» EXERCISE BRIEF: Would you please copy every line from the records that contains the word "named"?

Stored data
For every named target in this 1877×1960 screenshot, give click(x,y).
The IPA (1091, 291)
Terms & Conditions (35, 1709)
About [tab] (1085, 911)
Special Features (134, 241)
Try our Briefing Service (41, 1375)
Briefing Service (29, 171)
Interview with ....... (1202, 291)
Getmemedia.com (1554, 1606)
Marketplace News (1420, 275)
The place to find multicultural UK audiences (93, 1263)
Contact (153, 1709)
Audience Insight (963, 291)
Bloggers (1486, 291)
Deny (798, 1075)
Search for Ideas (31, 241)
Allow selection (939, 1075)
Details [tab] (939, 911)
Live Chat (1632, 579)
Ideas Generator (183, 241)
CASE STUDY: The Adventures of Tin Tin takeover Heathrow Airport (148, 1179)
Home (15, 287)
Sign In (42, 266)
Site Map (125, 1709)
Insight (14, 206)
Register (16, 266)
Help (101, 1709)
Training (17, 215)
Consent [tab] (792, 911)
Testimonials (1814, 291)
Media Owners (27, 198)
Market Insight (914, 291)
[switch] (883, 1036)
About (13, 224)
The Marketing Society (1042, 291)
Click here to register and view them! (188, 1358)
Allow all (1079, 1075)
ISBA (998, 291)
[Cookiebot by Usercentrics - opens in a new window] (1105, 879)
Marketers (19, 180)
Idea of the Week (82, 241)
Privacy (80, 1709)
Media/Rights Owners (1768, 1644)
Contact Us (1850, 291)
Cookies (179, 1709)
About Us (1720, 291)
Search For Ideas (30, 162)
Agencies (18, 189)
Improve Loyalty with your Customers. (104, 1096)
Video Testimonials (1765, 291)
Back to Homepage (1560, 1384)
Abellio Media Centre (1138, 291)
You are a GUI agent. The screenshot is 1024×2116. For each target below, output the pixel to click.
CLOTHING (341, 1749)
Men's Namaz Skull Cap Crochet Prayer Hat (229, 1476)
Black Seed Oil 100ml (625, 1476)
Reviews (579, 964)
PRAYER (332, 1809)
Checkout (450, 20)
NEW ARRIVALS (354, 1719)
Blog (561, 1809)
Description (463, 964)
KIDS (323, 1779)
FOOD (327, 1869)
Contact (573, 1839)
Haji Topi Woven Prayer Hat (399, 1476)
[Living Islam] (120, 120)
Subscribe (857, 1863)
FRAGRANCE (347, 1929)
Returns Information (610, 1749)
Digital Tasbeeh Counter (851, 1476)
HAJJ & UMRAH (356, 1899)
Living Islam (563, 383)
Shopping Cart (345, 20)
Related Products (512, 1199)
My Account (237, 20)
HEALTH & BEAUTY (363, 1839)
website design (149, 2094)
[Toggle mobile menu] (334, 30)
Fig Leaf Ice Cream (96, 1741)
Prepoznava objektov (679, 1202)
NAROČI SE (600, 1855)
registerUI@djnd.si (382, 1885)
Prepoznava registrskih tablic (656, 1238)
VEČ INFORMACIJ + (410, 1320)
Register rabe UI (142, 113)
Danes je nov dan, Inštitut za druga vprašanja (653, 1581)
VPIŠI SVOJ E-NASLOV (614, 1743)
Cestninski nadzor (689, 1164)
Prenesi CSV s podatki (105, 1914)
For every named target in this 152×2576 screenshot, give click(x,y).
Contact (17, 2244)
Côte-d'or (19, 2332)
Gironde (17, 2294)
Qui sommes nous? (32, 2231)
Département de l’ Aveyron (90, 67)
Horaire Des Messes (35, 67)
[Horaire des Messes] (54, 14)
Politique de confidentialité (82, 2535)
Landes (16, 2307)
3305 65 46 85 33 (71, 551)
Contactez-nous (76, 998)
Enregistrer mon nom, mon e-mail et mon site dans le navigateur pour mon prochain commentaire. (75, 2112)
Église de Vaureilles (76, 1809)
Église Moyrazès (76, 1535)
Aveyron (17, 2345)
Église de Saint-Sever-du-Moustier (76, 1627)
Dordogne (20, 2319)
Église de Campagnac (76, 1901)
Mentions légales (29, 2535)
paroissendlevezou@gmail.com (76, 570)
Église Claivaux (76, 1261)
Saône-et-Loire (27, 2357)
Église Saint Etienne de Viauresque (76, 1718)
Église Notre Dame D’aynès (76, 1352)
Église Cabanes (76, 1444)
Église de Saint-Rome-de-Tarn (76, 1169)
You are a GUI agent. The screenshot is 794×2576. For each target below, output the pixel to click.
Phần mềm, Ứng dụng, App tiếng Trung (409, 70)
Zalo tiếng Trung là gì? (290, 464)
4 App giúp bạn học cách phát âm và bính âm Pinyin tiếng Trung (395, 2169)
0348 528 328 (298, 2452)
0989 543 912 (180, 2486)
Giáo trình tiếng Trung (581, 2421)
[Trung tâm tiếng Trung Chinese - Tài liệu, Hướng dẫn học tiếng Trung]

» REPLY:
For every named target in this 1877×1960 screenshot, give click(x,y).
For every named target in this 152×2576 screenshot, give click(x,y).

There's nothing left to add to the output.